Tudo sobre minha mãe
Minha mãe tem menos de 1,60m, mas parece maior que a vida. É brava, decidida, mas também sabe ser acolhedora e generosa. Foi ela quem me ensinou a gostar de Chico Buarque, Cauby Peixoto e Alcione. Foi graças a ela que aprendi a amar a poesia de João Cabral de Melo Neto e Vinícius de Moraes; que cresci ouvindo Nabucco, de Verdi, e sempre me emociono com as óperas.
Enquanto as mães das minhas amigas não bebiam ou, no máximo, tomavam espumante, minha mãe tomava whisky. Do bom. E ensinou os filhos e os amigos dos filhos como apreciarem essa bebida – o que acabou criando um evento lendário na nossa casa, chamado “Whiskada”. Todo 23 de dezembro, cada amigo levava uma garrafa e o final da festa, só Deus é que sabia como seria.
Ela adora filmes de cowboy e clássicos do cinema. Há um ano, descobriu que estava com câncer e iniciou o tratamento. Não admite que digam que quem morre por causa da doença “perdeu a luta contra o câncer”, porque “morrer não é fracasso, é o destino de todos, e quem se submete a uma quimioterapia e decide fazer tudo o que está ao seu alcance para continuar vivendo, vence todos os dias”.
Embora o câncer nos coloque cara a cara com a questão da finitude, não é sobre morte que minha mãe me ensina, mas sobre vida. Sobre amar a vida. Sobre vivê-la intensamente. Às vezes, chego à casa dela chateada por alguma razão, e a encontro maquiada, perfumada e bem vestida para ir à quimioterapia, me dando uma lição silenciosa de autoestima, força e coragem. Então todos os meus problemas ficam minúsculos, e eu a considero ainda mais gigante.

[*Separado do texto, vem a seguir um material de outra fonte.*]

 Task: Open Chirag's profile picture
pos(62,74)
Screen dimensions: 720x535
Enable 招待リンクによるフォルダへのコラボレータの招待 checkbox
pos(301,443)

Há dois meses, o médico informou que iria prescrever uma quimioterapia mais forte e advertiu que, dessa vez, ela ficaria careca. Com o coração apertado, senti o medo real de passar o final de ano sem minha mãe. Mas eis que, faltando exatamente um mês para o Natal, lá está ela, fazendo planos para ceia e pensando nas flores que vai comprar para decorar a casa. Tudo isso sem, incrivelmente, perder o cabelo. Quem disse que não existem milagres de Natal? Com a minha mãe, eles acontecem o tempo todo.